Background  Epidemiological information on age-related cardiovascular disease in people with intellectual disability (ID) is scarce and inconclusive. We compared prevalence and incidence of cerebrovascular accident and myocardial infarction over age 50 in a residential population with ID to that in a general practice population.

Method  A retrospective descriptive study was conducted, based on medical records of 510 persons with ID and 823 general practice patients, aged 50 years and over.

Results  Lifetime prevalences after age 50 were similar in both populations: 5.7% (95% CI 4.0–8.1%) in persons with ID and 4.4% (95% CI 3.1–6.0%) in the general population (Pearson chi-square 1.17, P = 0.279). Incidence per gender was similar between cohorts (men P = 0.86, women P = 0.36). There was no difference in incidence rates between the ID and control groups [relative risk = 1.5 (95% CI 0.9–2.4)].

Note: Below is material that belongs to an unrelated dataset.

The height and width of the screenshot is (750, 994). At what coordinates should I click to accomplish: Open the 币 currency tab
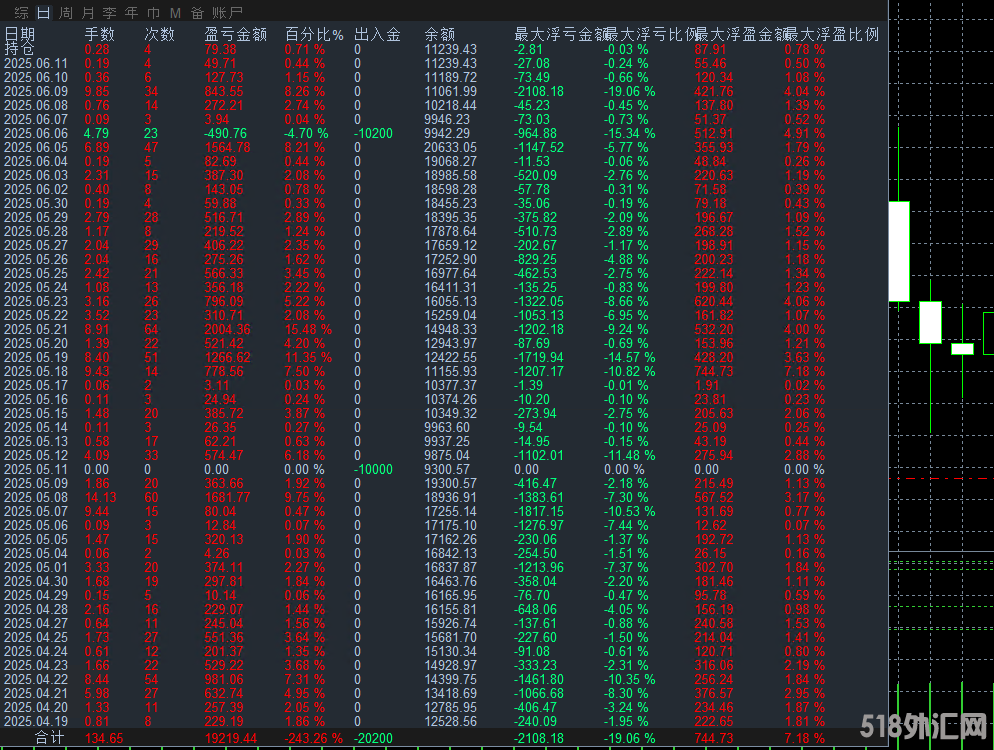(153, 13)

Conclusion  Prevalence and incidence of myocardial infarction and cerebrovascular accident in ageing persons with ID do not appear different from those in the general population. It has to be taken into account that underdiagnosis and selection bias towards a more disabled group may have lead to underestimation of age-related cardiovascular morbidity, and the higher age and underrepresentation of Down syndrome to overestimation.